The most impressive debut at Sundance was Wes Anderson protégé Noah Baumbach's wickedly, heartbreakingly funny divorce drama, The Squid and the Whale. It's an exhilarating evisceration of Baumbach's real-life father, Jonathan, a brilliant literary critic and fiction writer who taught at the UW in the 1970s and split with Baumbach's mom, the more brilliant Village Voice critic and fiction writer Georgia Brown, in Brooklyn's Park Slope in the mid-1980s. As a character assassin's portrait of Baumbach senior, Jeff Daniels has never been better. If anything is known, he knows it—and lets you know you don't, even if you know better than he does (especially if you're his rising-star wife, deftly played by Laura Linney). He's so competitive he can't let his prepubescent son (played by Kevin Kline's talented real-life son Owen) win at Ping-Pong; and he causes his brittle, worshipful, Noah-esque teen son (also-talented Jesse Eisenberg) to go around bad-mouthing Dickens novels he's not yet read and belittling angelic girlfriends right out of bed.

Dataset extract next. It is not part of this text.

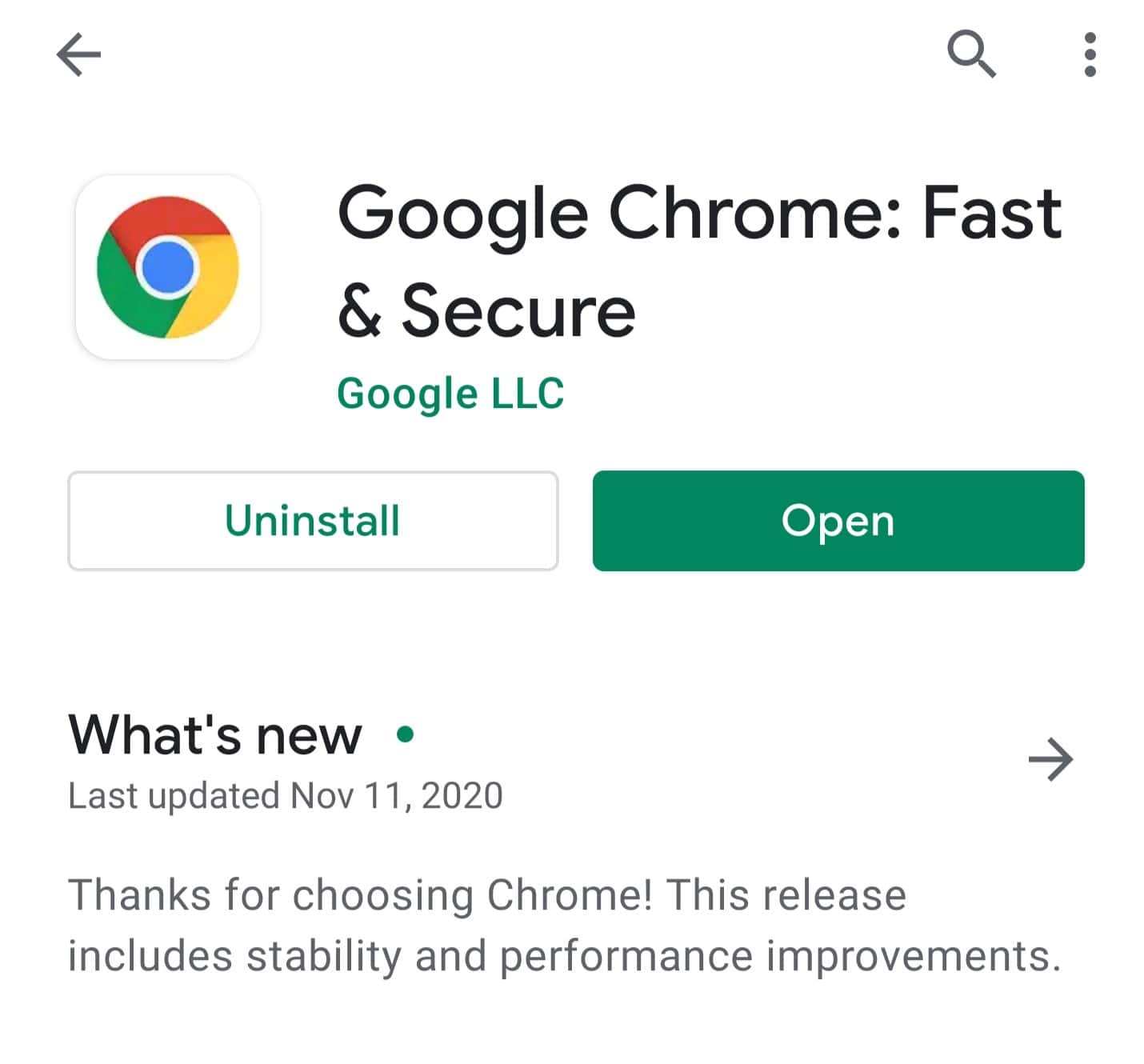Open the Google LLC developer page
Viewport: 1144px width, 1064px height.
[x=450, y=393]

Some Sundancers made rote comparisons with Woody Allen, but they're being blind and lazy—Baumbach (who previously created 1995's Kicking and Screaming) is his own man. His style with camera and keyboard is jumpy and distinctive, and way more coherent than producer Anderson's. The film's sole weak spot, despite Linney's characteristic genius, is the vaguely drawn mom role. She's too simply the good guy, even though she sleeps around chronically and dumps dad for a tennis-pro mensch (winningly, grinningly limned by Billy Baldwin). A friend of the family tells me that Baumbach simply hasn't worked through his mom worship the way he's analytically overcome his now emphatically no-longer-extant dad worship. No matter: This amazingly bad (yet magnetically fascinating) dad is enough to make Whale a time-capsule keeper.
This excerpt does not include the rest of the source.